> **What needs to be done**: Return all entries precisely as they stand, without the images.

> **Records supplied**:
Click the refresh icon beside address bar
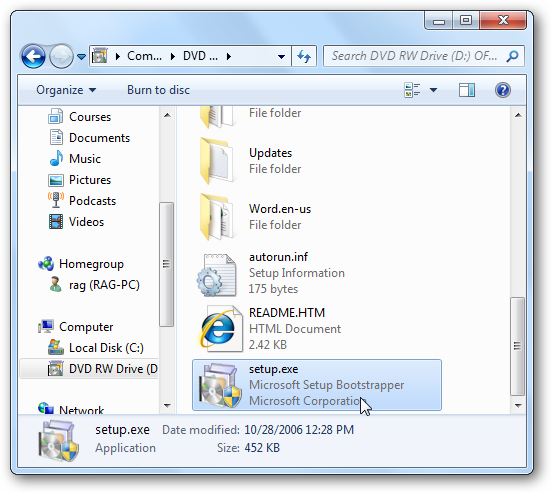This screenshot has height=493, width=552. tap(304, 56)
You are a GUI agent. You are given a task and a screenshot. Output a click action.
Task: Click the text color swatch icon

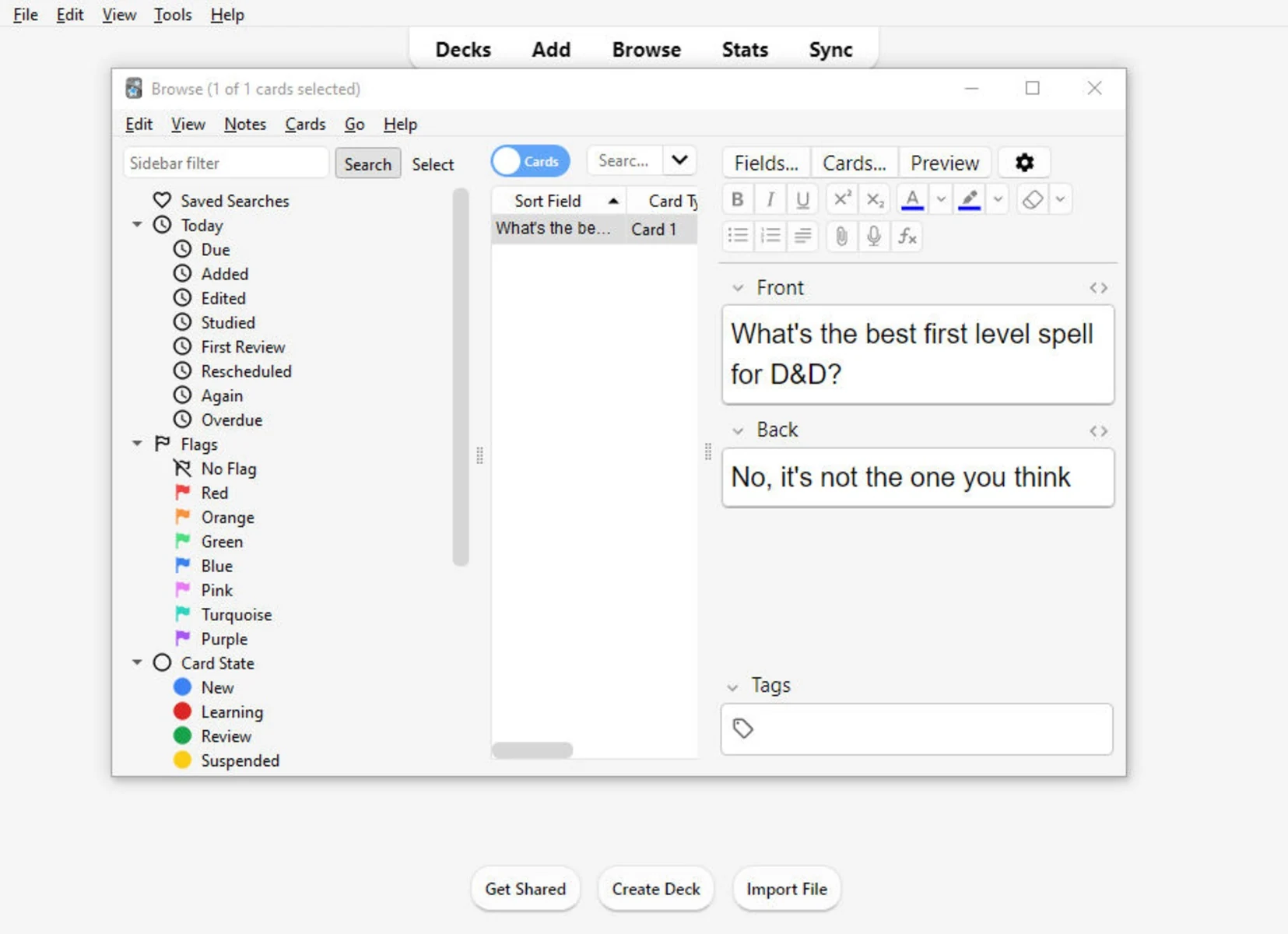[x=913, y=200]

> **Expected answer**:
Click the refresh icon beside address bar
This screenshot has height=493, width=552. tap(304, 56)
You are a GUI agent. You are given a task and a screenshot. Output a click action.
Task: Click the text color swatch icon

[x=913, y=200]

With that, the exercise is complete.